Selbstredend war das kein schöner Anblick. Ich wage keine Prognose abzugeben, wie lang das Zeug dort bereits lag, aber ich bin mir fast sicher, dass sie bei unserer Anreise vor einem Monat bereits dort waren. Die Stelle ist nämlich ganz schlecht zu erreichen, da zuerst die Herdplatte abgenommen werden muss und danach noch der Rost vom Ofen darunter entfernt werden muss. Nun, genau das habe ich auch getan. Dabei kam noch ein weiteres gutes Stück des Elends zum Vorschein. Ich möchte gar nicht wissen, wie viel Lebenszeit mich jeder Atemzug der Schimmelpilzsporenluft kostete, aber es gelang mir unter Zuhilfenahme des Anti-Hongo-Sprays den gesamten Herd sauber zu machen.

Hiermit hatte ich meine Schuldigkeit getan und die Küche war so sauber, wie sie lange nicht gewesen war. Ich berichtete Anna von meinen furchtbaren Erlebnissen und wir waren uns einig: So etwas darf nie wieder einem von uns zugemutet werden.


Unser Herd, neuerdings mit dem Schmutzverhinderungsbrett

Zumindest für den Herd haben wir mittlerweile eine Lösung gefunden. Ich habe ein Holzbrett zurechtgesägt, das genau von der Wand bis zur Herdplatte geht und verhindert, dass Dreck auf den Ofen fällt und dort verschimmelt.

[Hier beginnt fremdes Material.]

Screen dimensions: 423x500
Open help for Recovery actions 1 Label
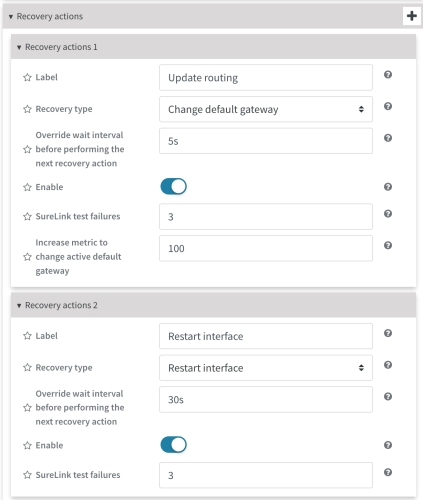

Aber wir geben uns keinen Illusionen hin. Der Kampf gegen den Schimmel ist nicht zu gewinnen und Operationen, wie die meinige, werden auch in Zukunft erforderlich sein. Wir hoffen aber, dass wir beide hartgesotten und kaltblütig genug sind, alle notwendigen Maßnahmen umzusetzen, um dem Schimmelpilz das Leben so schwer wie möglich zu machen.